Don’t let your next medical innovation fall victim to the intricacies of the healthcare system.

February 11, 2016

3 Min Read
How to Avoid the Innovation Graveyard

Don’t let your next medical innovation fall victim to the intricacies of the healthcare system.

Jamie Hartford

The medical device industry has seen many breakthrough devices that save and improve lives while at the same time making lots of money for the companies that developed them. On the flip side are the products that seem promising at first but never quite pan out commercially.

So what is it that separates the wheat from the chaff?

If you ask Betsy Gross, vice president of healthcare economics and reimbursement at healthcare equipment company Intersect ENT, it’s their companies’ reimbursement strategies.

“Unfortunately, there’s a graveyard of brilliant technology that never makes it to market because all of the dynamics of the payer, provider, and purchaser need to be contemplated early on,” she told an audience Tuesday at the MD&M West conference in Anaheim, CA.

To prove her point, she used a hypothetical tympanostomy device that would allow the common procedure of placing tubes in children’s ears to move from the hospital operating room to the physician’s office.

Family Circle would love that. All parents would love that because they wouldn’t have to expose their kids to general anesthesia and have a surgical procedure in the OR,” Gross said. “You could see it on Dr. Oz. It would be the next greatest popular thing.”

Or maybe not.

While Gross’s make-believe device sounds like a win for parents and kids, it probably wouldn’t hold up when exposed to the realities of the healthcare system in the United States.

As Gross explained, tympanostomies are the second most common surgical procedure performed on infants, behind only circumcisions. And although payers dole out a fixed sum for these surgeries, providers have gotten very good at maximizing throughput.

“It’s like LASIK; those kids are on a roulette wheel, and they can get 10 kids an hour with ear tubes placed,” Gross said.

Moving tympanostomies to the physician's office, in other words, would cut off an important revenue stream for the hospital.

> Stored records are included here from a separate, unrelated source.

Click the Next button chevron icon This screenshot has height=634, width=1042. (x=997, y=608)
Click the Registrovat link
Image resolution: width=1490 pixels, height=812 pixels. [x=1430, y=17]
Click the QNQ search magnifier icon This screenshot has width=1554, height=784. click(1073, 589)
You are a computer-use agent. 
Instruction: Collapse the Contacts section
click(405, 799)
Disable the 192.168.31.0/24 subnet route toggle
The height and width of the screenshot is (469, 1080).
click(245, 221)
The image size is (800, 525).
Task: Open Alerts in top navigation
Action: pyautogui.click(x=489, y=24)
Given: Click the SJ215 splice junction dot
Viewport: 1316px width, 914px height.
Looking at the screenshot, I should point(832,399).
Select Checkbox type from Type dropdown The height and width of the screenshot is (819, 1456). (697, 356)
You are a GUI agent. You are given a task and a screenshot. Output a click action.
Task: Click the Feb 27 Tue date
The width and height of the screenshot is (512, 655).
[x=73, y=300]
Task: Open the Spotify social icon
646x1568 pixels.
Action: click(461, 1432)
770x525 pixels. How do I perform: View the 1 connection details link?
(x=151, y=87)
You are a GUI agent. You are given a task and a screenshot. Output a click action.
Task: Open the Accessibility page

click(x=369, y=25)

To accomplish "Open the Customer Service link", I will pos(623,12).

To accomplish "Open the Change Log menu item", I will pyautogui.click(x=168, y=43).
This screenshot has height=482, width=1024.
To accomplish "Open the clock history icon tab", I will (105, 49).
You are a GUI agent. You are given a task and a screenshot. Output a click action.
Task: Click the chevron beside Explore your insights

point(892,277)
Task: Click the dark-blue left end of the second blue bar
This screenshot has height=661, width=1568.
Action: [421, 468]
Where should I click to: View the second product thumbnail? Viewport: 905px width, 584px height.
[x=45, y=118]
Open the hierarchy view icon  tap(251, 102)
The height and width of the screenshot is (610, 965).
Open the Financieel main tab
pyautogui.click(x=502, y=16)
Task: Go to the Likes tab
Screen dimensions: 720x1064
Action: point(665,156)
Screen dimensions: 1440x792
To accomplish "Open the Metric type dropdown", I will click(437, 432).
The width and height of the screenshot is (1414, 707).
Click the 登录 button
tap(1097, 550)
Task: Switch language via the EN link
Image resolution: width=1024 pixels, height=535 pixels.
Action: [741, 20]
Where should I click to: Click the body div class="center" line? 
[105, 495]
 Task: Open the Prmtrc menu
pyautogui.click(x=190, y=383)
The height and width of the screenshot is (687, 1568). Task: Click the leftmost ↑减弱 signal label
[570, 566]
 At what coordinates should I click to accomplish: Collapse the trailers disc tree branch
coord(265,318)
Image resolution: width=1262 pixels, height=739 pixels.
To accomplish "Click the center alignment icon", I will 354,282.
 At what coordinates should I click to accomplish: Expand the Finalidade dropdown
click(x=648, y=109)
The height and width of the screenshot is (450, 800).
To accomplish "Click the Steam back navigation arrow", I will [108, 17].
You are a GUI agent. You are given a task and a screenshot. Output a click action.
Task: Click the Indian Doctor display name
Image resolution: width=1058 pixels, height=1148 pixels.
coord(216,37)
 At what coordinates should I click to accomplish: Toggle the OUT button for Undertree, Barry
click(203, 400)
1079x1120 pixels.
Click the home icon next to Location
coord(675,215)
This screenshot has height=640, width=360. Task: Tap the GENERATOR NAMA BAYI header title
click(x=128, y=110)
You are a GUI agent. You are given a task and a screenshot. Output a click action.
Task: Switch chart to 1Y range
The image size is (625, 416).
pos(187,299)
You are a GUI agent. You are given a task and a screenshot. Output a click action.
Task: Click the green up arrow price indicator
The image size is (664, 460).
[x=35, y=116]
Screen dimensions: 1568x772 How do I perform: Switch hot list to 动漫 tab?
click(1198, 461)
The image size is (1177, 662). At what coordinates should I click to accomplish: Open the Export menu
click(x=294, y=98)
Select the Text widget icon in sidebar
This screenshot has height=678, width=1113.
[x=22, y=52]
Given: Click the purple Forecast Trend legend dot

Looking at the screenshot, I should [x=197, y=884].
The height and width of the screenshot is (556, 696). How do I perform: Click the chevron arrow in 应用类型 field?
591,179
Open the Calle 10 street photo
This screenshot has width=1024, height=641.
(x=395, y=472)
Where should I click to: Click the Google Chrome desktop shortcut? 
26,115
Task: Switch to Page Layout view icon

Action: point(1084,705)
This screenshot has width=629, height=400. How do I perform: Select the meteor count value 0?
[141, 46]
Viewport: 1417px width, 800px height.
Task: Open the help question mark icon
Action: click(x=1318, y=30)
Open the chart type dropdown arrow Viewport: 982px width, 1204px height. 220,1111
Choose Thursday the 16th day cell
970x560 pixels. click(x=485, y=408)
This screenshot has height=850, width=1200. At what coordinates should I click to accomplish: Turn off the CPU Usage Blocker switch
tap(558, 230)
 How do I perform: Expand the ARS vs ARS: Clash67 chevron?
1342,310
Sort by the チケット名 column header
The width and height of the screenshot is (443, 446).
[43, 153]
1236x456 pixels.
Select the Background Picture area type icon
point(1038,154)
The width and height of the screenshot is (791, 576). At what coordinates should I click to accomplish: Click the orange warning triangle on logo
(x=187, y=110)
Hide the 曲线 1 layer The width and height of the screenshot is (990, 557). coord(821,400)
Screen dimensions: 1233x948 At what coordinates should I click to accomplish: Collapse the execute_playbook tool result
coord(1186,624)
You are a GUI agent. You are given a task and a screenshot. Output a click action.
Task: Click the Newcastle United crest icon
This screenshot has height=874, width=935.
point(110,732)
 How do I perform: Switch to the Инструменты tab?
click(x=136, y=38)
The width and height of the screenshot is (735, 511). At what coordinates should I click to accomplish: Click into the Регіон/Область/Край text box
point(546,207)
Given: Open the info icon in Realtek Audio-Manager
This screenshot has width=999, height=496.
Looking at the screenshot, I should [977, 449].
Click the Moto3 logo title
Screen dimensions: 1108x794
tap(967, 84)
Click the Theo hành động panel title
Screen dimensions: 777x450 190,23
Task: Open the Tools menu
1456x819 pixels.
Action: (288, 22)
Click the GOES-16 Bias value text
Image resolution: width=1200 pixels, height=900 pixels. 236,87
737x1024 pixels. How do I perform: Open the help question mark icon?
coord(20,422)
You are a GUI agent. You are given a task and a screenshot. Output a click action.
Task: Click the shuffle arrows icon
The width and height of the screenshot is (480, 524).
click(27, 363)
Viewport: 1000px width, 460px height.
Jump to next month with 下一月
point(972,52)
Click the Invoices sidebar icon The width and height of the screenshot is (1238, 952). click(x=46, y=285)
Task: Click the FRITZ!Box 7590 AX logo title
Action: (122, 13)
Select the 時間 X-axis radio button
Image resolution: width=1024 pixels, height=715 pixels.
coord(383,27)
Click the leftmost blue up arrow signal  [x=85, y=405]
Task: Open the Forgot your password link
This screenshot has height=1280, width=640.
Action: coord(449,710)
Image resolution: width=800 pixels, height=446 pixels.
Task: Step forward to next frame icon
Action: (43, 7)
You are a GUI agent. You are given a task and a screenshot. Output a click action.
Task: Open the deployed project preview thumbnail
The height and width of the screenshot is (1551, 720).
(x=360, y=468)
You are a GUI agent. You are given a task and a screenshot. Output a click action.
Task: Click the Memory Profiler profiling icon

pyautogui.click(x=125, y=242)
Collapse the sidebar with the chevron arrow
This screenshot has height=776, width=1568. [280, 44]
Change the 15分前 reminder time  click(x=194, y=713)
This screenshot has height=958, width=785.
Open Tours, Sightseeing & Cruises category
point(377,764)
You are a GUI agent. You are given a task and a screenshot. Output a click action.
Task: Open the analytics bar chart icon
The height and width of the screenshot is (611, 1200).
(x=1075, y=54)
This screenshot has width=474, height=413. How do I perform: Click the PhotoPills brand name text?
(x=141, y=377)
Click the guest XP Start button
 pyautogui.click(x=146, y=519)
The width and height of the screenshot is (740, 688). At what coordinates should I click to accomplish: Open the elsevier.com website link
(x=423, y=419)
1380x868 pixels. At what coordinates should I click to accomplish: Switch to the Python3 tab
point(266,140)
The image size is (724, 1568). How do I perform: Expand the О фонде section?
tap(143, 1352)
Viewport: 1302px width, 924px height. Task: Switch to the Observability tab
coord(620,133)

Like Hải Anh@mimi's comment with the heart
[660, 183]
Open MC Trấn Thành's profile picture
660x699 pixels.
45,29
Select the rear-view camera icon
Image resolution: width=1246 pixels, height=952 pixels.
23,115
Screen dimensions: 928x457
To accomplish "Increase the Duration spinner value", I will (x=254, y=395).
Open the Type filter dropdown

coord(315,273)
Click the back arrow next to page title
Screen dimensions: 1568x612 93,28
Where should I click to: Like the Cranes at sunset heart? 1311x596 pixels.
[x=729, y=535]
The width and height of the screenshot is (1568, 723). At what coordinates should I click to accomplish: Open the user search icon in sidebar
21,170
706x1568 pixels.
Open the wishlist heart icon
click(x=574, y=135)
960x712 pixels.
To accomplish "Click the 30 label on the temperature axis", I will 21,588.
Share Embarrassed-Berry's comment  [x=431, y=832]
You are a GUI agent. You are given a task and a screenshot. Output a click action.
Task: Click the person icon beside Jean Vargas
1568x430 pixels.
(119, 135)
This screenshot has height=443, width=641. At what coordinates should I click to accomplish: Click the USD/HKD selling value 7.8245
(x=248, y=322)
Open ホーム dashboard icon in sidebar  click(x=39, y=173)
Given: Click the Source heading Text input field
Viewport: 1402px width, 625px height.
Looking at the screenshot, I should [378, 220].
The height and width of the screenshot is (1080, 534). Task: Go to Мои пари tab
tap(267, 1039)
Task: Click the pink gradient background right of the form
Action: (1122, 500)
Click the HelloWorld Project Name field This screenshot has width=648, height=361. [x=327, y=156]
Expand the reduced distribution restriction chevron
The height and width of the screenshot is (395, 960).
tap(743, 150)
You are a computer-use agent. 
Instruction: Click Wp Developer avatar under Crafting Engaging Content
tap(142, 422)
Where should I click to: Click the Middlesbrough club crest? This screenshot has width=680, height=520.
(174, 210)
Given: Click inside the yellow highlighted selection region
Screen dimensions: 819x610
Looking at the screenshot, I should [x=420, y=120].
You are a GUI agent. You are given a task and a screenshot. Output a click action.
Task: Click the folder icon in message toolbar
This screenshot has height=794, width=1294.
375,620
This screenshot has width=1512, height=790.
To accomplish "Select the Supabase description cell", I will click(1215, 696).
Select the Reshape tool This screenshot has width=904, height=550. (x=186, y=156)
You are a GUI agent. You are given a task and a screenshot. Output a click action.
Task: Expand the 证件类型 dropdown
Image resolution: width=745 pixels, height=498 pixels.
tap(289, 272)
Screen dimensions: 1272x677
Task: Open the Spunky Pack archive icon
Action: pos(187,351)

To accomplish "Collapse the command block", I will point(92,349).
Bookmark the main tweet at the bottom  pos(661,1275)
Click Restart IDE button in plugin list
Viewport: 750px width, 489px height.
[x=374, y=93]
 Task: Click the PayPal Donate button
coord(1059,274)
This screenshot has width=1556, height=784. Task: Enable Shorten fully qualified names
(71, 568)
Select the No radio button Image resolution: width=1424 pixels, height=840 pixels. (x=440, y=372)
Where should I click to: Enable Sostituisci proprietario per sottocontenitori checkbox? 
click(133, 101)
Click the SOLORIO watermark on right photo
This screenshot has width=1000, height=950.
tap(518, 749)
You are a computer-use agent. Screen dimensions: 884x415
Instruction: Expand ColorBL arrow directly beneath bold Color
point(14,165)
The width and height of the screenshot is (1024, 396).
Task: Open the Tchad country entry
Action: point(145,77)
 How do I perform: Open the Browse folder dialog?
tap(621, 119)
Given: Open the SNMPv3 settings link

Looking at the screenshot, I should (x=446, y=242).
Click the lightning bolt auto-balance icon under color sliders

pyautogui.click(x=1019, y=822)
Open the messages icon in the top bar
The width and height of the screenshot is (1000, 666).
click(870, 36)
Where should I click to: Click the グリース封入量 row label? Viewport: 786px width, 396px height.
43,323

“So now you’re going to have the American Hospital Association fighting against embracement of the technology,” Gross said.

Another problem with the hypothetical device is that surgeons working with patients under general anesthesia can complete 10 cases in an hour, but with an awake child—not to mention that child’s anxious parents—in the physician’s office, throughput might shrink to two cases per hour. That provides little incentive for providers to embrace the device.

Finally, because tympanostomy procedures are so common, payers have negotiated the rate paid to hospitals so low that it’s unlikely that the payment to a physician’s office would be much less, Gross said.

That, in a nutshell, is how medical innovations die.

The good news is, it doesn’t have to be that way. To avoid a similar fate, Gross said companies need to get their reimbursement teams involved early on in product development and keep them involved throughout the process.

“Not because the reimbursement team is going to tell you, ‘Don’t develop that product,’” she said.

Instead, the reimbursement team can provide critical input as to where the product fits into the reimbursement cycle, whether it faces barriers to adoption, and how it could impact hospitals’ revenue.

“These are all things you need to know early on in the product development cycle,” Gross said. “It could change your cost of goods evaluation. It could change multiple facets of the product.”

And it could ultimately ensure your device ends up in the medtech hall of fame rather than the innovation graveyard.